The Saints cross-train their players to learn more than one position in case of injury and add to the versatility of both units. S Kenny Vaccaro is also used as a nickel cornerback when Rob Ryan wants to play a three-safety backfield.        

So when he becomes a free agent and, if he ends up playing cornerback more than safety, this is a situation where the hybrid designation would come into play.       

This season, there is a $3.4 million difference in average pay between a top cornerback and a top safety. Now it may be a stretch to compare Vaccaro to a top cornerback, but the rules apply to percentage of time lined up at the position, not overall ability to play the position.       

With the hybrid franchise tag, it will only have to meet in the middle, so if Vaccaro were to be tagged a hybrid, he should get over $10 million for that season. Also, the hybrid tag can only be used if there is a player who lines up in other positions more than his designated position. If he does not, then he will only get his position franchise tag.        
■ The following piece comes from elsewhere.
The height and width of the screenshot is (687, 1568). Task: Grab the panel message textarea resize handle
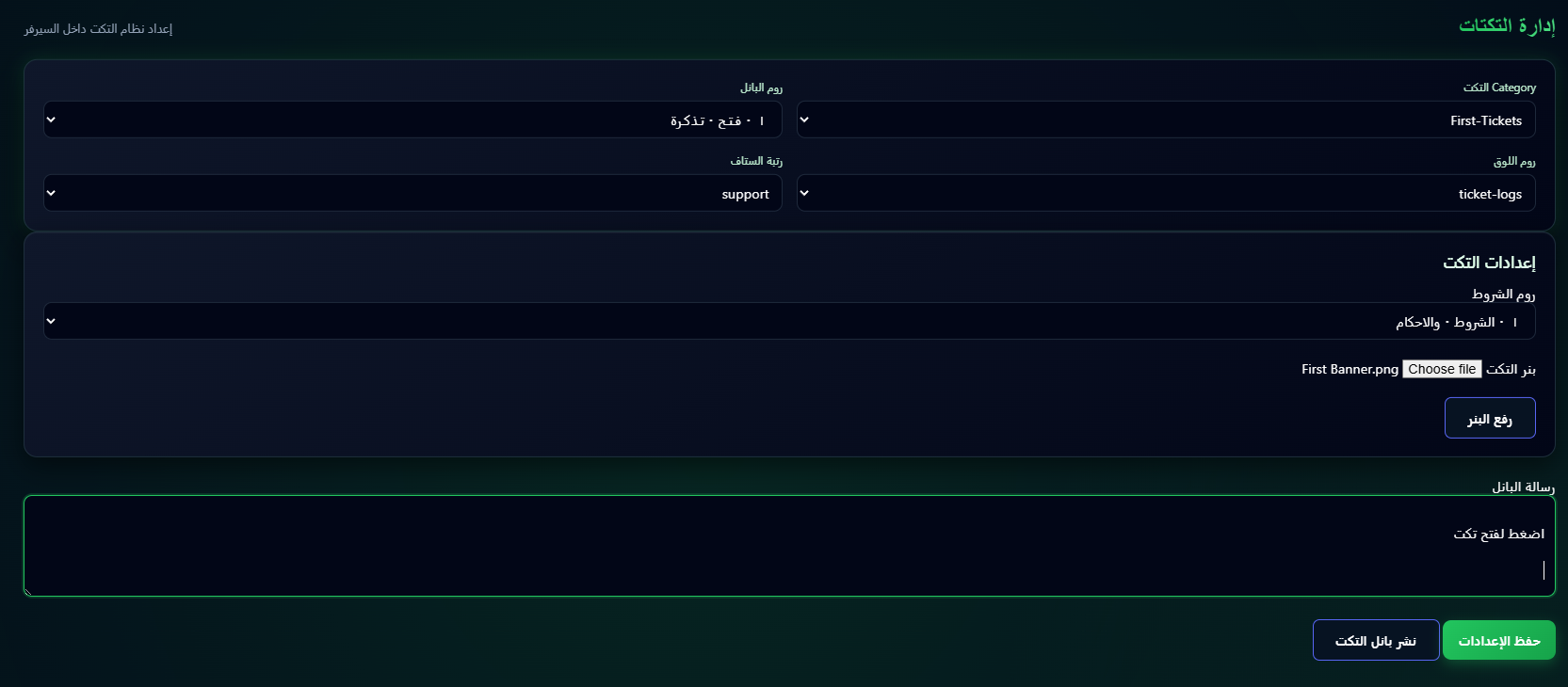click(x=28, y=592)
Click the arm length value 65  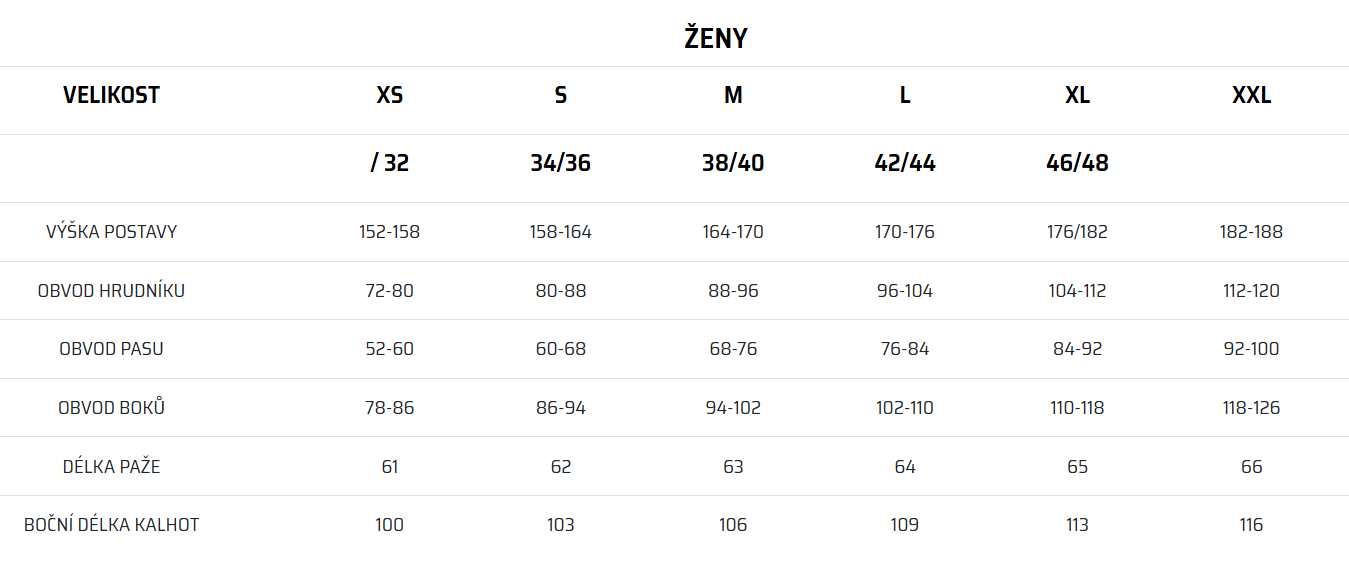(x=1077, y=467)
This approach can simplify the process because it can be used on any position it is needed and it cuts down the debates on whether a player plays one position or another.        

How this is different from Corry’s idea is that the hybrid tag keeps players who do not meet the necessary criteria won't force teams to give them more money under the franchise tag.        

Graham is a great example for this tag because he has the proof: he has lined up as a wide receiver more than as a tight end so he would qualify automatically with no need for a hearing. Graham could wind up getting $9.5 million instead of the $7 million he is getting now.        

A standard hybrid tag would eliminate the need for hearings and help the franchise tag rules catch up with how the NFL has changed, because right now the rules are behind the times and both the NFL and NFLPA missed the boat in 2011.